- [INSTRUCTIONS]:
A) Based on the training account below, state whether each statement agrees with it: (i) the Soyuz 41S crew held their first training event together in Houston; (ii) the US segment maintains attitude control by means of thrusters; (iii) in one scenario, saturation of the Control Moment Gyroscopes caused the LOAC. For each, answer yes or no and quote the deciding words of the account.
B) From the training account below, return verbatim the part that opens with the words containing "Today Anton, Terry" and closes with "control was lost.".

- [EXCERPTED TEXT]:
==*==

Today Anton, Terry and I had our first training event together in Houston as the Soyuz 41S crew. The occasion was a simulation in which we had to deal with a Loss of Attitude Control on ISS. We call that LOAC for short.
If you think about it, that’s pretty bad. We need to have the Space Station in a known, controllable attitude in order to make sure that we have good pointing for the antennas, the solar arrays, the radiators, etc. without attitude control the Station will continue spinning with whatever (little or big) rotation rate it had when attitude control was lost.
Both the US Lab and the Russian segment Guidance and Navigation Computers can provide attitude control, with one big difference: the US segment has Control Moment Gyroscopes, the Russian segment has actual thrusters. In one of our scenarios today the Control Moment Gyroscopes saturated and that caused the LOAC. To recover from that, we had to transfer control of the Station to the Russian segment, so that attitude control could be reestablished with the help of the thrusters.

==*==

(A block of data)
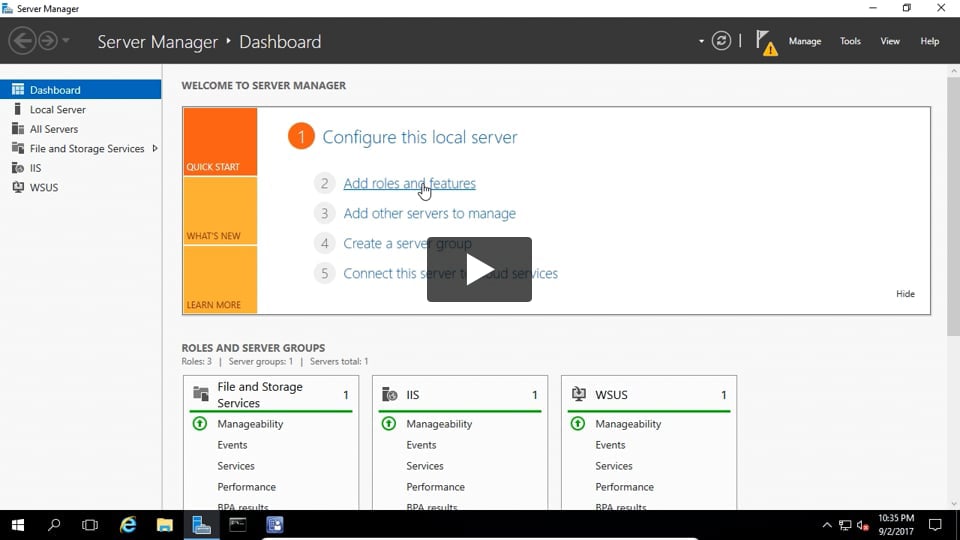Click Add roles and features link
Screen dimensions: 960x540
(x=409, y=184)
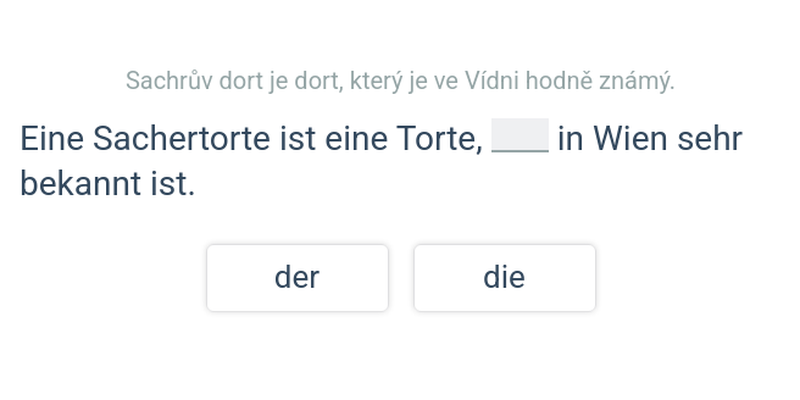This screenshot has height=400, width=800.
Task: Choose the 'die' answer button
Action: (x=504, y=278)
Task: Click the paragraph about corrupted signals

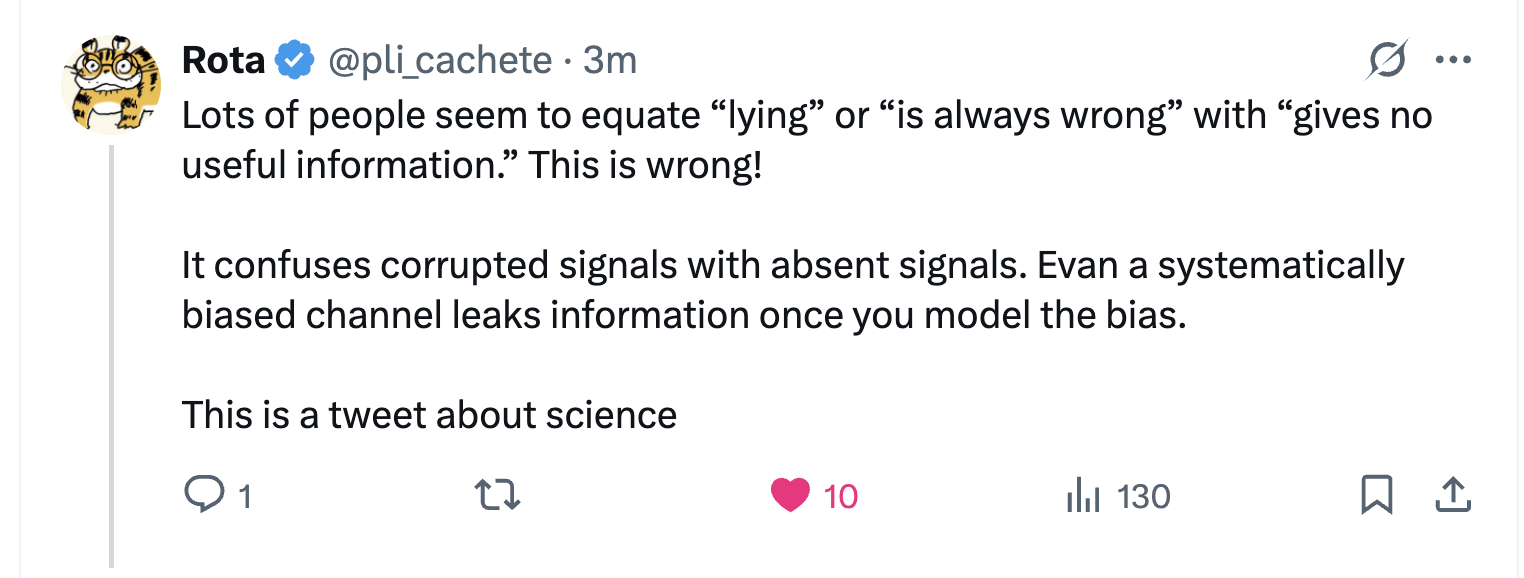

==*==

- [FULL ANSWERS]:
A)
(i) Yes: "Today Anton, Terry and I had our first training event together in Houston as the Soyuz 41S crew."
(ii) No: "the US segment has Control Moment Gyroscopes, the Russian segment has actual thrusters."
(iii) Yes: "In one of our scenarios today the Control Moment Gyroscopes saturated and that caused the LOAC."

B)
Today Anton, Terry and I had our first training event together in Houston as the Soyuz 41S crew. The occasion was a simulation in which we had to deal with a Loss of Attitude Control on ISS. We call that LOAC for short.
If you think about it, that’s pretty bad. We need to have the Space Station in a known, controllable attitude in order to make sure that we have good pointing for the antennas, the solar arrays, the radiators, etc. without attitude control the Station will continue spinning with whatever (little or big) rotation rate it had when attitude control was lost.